··· Input

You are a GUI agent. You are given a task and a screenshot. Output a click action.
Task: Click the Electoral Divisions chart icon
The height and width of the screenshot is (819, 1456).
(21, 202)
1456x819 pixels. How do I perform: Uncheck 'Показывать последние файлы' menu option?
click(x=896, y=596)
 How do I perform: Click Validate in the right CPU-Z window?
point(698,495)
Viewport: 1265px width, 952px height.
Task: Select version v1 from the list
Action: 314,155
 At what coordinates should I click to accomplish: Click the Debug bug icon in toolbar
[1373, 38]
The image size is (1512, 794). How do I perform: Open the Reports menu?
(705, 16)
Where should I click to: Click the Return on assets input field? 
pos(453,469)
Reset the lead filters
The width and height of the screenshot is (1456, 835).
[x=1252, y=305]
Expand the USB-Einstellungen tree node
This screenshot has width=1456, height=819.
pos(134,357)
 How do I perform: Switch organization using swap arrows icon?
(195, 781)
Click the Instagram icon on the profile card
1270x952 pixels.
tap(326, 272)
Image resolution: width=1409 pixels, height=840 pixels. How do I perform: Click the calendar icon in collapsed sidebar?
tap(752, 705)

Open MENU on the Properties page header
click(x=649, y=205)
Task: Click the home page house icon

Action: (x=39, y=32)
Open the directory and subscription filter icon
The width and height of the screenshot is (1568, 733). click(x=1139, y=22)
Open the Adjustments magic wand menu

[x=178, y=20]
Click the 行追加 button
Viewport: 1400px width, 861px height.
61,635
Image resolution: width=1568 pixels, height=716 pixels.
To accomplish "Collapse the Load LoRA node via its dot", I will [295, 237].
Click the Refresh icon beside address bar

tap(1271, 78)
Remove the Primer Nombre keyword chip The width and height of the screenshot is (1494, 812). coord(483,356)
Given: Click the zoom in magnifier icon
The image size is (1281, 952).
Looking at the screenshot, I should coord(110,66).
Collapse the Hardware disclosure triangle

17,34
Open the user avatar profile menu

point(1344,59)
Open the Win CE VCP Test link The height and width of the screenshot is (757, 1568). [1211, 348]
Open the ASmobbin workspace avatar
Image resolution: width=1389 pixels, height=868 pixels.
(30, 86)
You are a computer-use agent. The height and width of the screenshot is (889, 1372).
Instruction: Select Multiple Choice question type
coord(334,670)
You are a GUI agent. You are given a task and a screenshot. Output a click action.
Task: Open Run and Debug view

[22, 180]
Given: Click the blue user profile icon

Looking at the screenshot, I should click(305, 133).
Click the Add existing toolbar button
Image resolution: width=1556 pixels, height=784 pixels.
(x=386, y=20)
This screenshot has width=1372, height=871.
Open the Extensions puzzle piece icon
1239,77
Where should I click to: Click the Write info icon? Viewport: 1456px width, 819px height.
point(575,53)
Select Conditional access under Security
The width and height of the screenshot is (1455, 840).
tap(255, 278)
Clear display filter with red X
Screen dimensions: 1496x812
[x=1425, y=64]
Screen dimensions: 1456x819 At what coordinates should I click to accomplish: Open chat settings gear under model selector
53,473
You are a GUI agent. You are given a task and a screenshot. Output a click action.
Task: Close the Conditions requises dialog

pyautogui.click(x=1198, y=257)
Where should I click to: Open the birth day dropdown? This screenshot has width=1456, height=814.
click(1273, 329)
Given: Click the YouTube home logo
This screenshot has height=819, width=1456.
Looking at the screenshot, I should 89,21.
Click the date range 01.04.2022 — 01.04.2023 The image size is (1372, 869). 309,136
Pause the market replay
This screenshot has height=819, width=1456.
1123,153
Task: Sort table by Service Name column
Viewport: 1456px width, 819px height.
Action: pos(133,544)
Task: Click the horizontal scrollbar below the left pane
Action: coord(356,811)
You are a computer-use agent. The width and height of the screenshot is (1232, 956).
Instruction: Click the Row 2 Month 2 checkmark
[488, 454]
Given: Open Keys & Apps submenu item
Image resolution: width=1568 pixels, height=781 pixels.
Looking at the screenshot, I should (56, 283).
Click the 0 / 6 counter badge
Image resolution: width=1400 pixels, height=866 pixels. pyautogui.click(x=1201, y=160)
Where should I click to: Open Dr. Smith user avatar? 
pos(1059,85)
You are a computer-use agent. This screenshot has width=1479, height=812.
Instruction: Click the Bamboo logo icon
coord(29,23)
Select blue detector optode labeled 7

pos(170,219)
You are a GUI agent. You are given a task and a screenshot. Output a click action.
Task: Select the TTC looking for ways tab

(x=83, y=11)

······

◆ What the exercise asks: Write out the full listing exactly as given.

◆ Your solution:
You are a GUI agent. You are given a task and a screenshot. Output a click action.
Task: Click the Electoral Divisions chart icon
The height and width of the screenshot is (819, 1456).
(21, 202)
1456x819 pixels. How do I perform: Uncheck 'Показывать последние файлы' menu option?
click(x=896, y=596)
 How do I perform: Click Validate in the right CPU-Z window?
point(698,495)
Viewport: 1265px width, 952px height.
Task: Select version v1 from the list
Action: 314,155
 At what coordinates should I click to accomplish: Click the Debug bug icon in toolbar
[1373, 38]
The image size is (1512, 794). How do I perform: Open the Reports menu?
(705, 16)
Where should I click to: Click the Return on assets input field? 
pos(453,469)
Reset the lead filters
The width and height of the screenshot is (1456, 835).
[x=1252, y=305]
Expand the USB-Einstellungen tree node
This screenshot has width=1456, height=819.
pos(134,357)
 How do I perform: Switch organization using swap arrows icon?
(195, 781)
Click the Instagram icon on the profile card
1270x952 pixels.
tap(326, 272)
Image resolution: width=1409 pixels, height=840 pixels. How do I perform: Click the calendar icon in collapsed sidebar?
tap(752, 705)

Open MENU on the Properties page header
click(x=649, y=205)
Task: Click the home page house icon

Action: (x=39, y=32)
Open the directory and subscription filter icon
The width and height of the screenshot is (1568, 733). click(x=1139, y=22)
Open the Adjustments magic wand menu

[x=178, y=20]
Click the 行追加 button
Viewport: 1400px width, 861px height.
61,635
Image resolution: width=1568 pixels, height=716 pixels.
To accomplish "Collapse the Load LoRA node via its dot", I will [295, 237].
Click the Refresh icon beside address bar

tap(1271, 78)
Remove the Primer Nombre keyword chip The width and height of the screenshot is (1494, 812). coord(483,356)
Given: Click the zoom in magnifier icon
The image size is (1281, 952).
Looking at the screenshot, I should coord(110,66).
Collapse the Hardware disclosure triangle

17,34
Open the user avatar profile menu

point(1344,59)
Open the Win CE VCP Test link The height and width of the screenshot is (757, 1568). [1211, 348]
Open the ASmobbin workspace avatar
Image resolution: width=1389 pixels, height=868 pixels.
(30, 86)
You are a computer-use agent. The height and width of the screenshot is (889, 1372).
Instruction: Select Multiple Choice question type
coord(334,670)
You are a GUI agent. You are given a task and a screenshot. Output a click action.
Task: Open Run and Debug view

[22, 180]
Given: Click the blue user profile icon

Looking at the screenshot, I should click(305, 133).
Click the Add existing toolbar button
Image resolution: width=1556 pixels, height=784 pixels.
(x=386, y=20)
This screenshot has width=1372, height=871.
Open the Extensions puzzle piece icon
1239,77
Where should I click to: Click the Write info icon? Viewport: 1456px width, 819px height.
point(575,53)
Select Conditional access under Security
The width and height of the screenshot is (1455, 840).
tap(255, 278)
Clear display filter with red X
Screen dimensions: 1496x812
[x=1425, y=64]
Screen dimensions: 1456x819 At what coordinates should I click to accomplish: Open chat settings gear under model selector
53,473
You are a GUI agent. You are given a task and a screenshot. Output a click action.
Task: Close the Conditions requises dialog

pyautogui.click(x=1198, y=257)
Where should I click to: Open the birth day dropdown? This screenshot has width=1456, height=814.
click(1273, 329)
Given: Click the YouTube home logo
This screenshot has height=819, width=1456.
Looking at the screenshot, I should 89,21.
Click the date range 01.04.2022 — 01.04.2023 The image size is (1372, 869). 309,136
Pause the market replay
This screenshot has height=819, width=1456.
1123,153
Task: Sort table by Service Name column
Viewport: 1456px width, 819px height.
Action: pos(133,544)
Task: Click the horizontal scrollbar below the left pane
Action: coord(356,811)
You are a computer-use agent. The width and height of the screenshot is (1232, 956).
Instruction: Click the Row 2 Month 2 checkmark
[488, 454]
Given: Open Keys & Apps submenu item
Image resolution: width=1568 pixels, height=781 pixels.
Looking at the screenshot, I should (56, 283).
Click the 0 / 6 counter badge
Image resolution: width=1400 pixels, height=866 pixels. pyautogui.click(x=1201, y=160)
Where should I click to: Open Dr. Smith user avatar? 
pos(1059,85)
You are a computer-use agent. This screenshot has width=1479, height=812.
Instruction: Click the Bamboo logo icon
coord(29,23)
Select blue detector optode labeled 7

pos(170,219)
You are a GUI agent. You are given a task and a screenshot. Output a click action.
Task: Select the TTC looking for ways tab

(x=83, y=11)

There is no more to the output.